June 16, 2019

Tenth Circuit: Prisoner’s Application for Habeas Corpus Relief Denied Due to Untimeliness and Failure to Exhaust State Court Remedies

The Tenth Circuit issued its opinion in Prendergast v. Clements on Tuesday, November 6, 2012.

Brian Prendergast was convicted of securities fraud. He appealed his conviction and was sentenced to ten years of probation. In 2003, his conviction was affirmed on appeal. Prendergast violated the terms of his probation and was accordingly resentenced in 2009. His resentencing was affirmed on appeal in April 2011. In December 2011, Prendergast filed in federal district court an application for federal habeas relief. His application presented five claims. Two attacked the constitutionality of his resentencing. The other three attacked the basis of his original conviction. The district court dismissed the two claims related to the resentencing for failure to exhaust state-court remedies. The court dismissed as untimely the three claims related to the original conviction.

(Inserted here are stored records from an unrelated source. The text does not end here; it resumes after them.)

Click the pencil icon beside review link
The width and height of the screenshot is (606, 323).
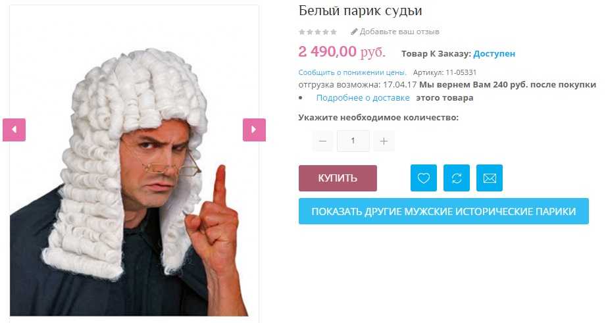click(x=354, y=32)
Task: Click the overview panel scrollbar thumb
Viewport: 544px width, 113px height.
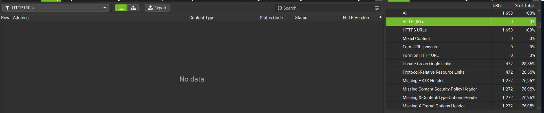Action: [539, 25]
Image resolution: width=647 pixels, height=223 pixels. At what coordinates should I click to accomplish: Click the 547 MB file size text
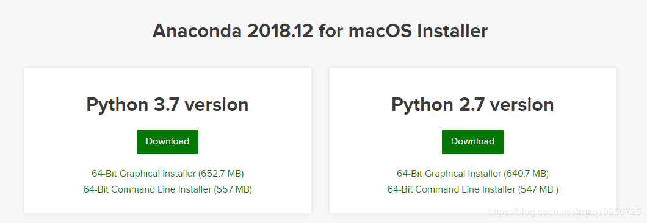point(536,189)
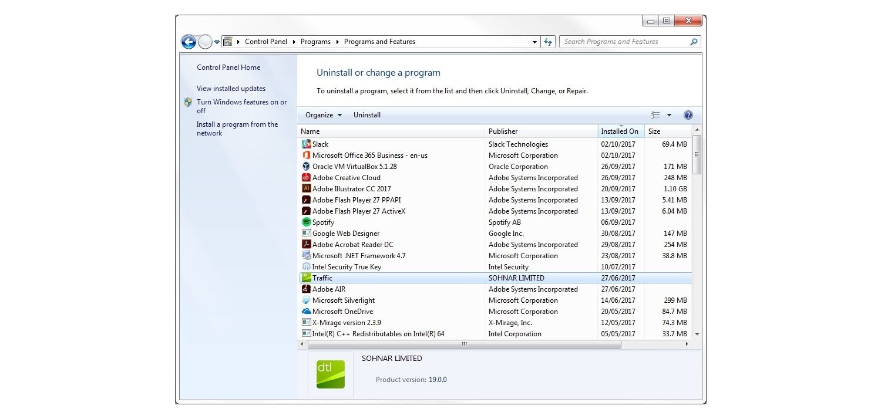Click the Oracle VM VirtualBox icon
Image resolution: width=881 pixels, height=419 pixels.
(x=307, y=166)
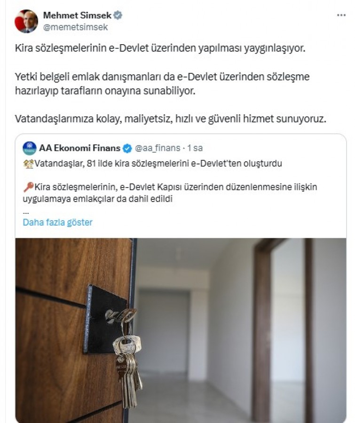
Task: Click the main tweet's first sentence about Kira sözleşmeleri
Action: pos(160,48)
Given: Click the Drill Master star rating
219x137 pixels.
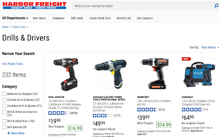Looking at the screenshot, I should 59,113.
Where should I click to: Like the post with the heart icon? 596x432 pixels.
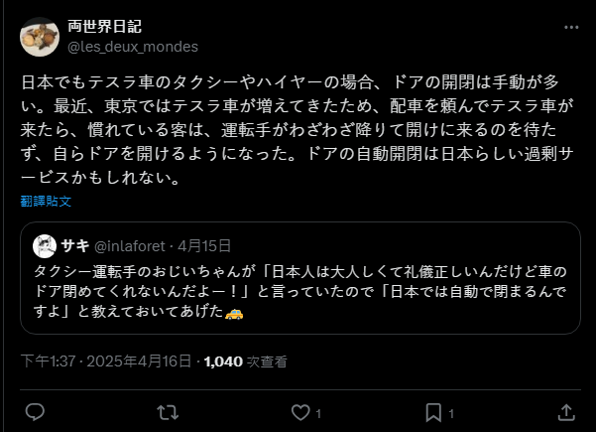tap(299, 411)
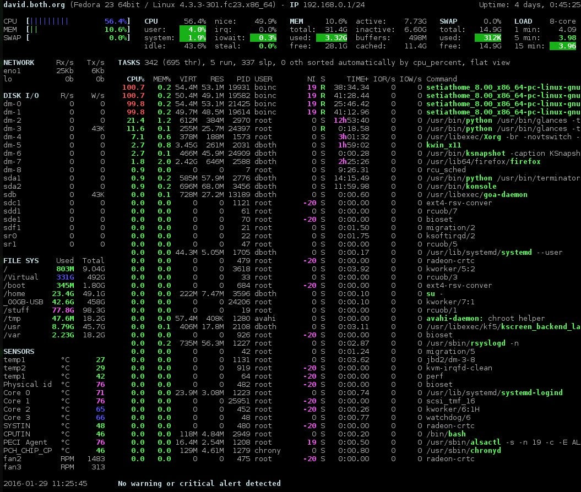Click the FILE SYS section header
581x492 pixels.
[x=22, y=260]
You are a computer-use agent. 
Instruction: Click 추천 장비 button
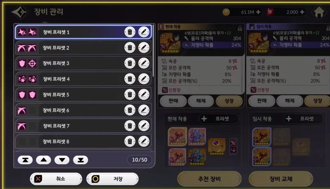pos(209,179)
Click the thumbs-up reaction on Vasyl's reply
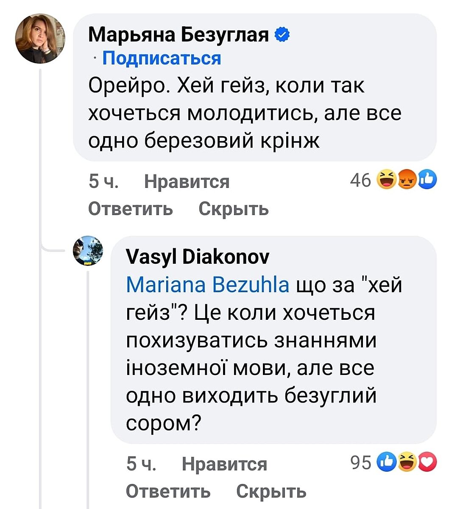Screen dimensions: 452x509 pos(387,462)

The Tenth Circuit reviewed these two bases for dismissal.

Exhaustion of State Court Remedies. For a federal court to consider a federal constitutional claim in an application for habeas, the claim must be “fairly presented to the state courts” in order to give state courts the “opportunity to pass upon and correct alleged violations of its prisoners’ federal rights.” Since there was nothing in Prendergast’s briefing to alert the state court about a federal constitutional claim, the district court correctly concluded Prendergast did not exhaust state-court remedies as to either claim.

Untimeliness. At the district court level, Prendergast presented three claims challenging the constitutionality of his 2003 conviction. Applying the Antiterrorism and Effective Death Penalty Act of 1996 (AEDPA), the district court concluded all three of these claims were time barred. Because AEDPA sets a one-year limitations period for filing a COA application, and because Prendergast did not raise claims attacking the original conviction until over seven years later, these claims clearly exceeded the one-year limitations period for filing a COA application.

Accordingly, Petitioner’s application for a certificate of appealability was DENIED, the matter was DISMISSED, and his motion to proceed in forma pauperis was DENIED.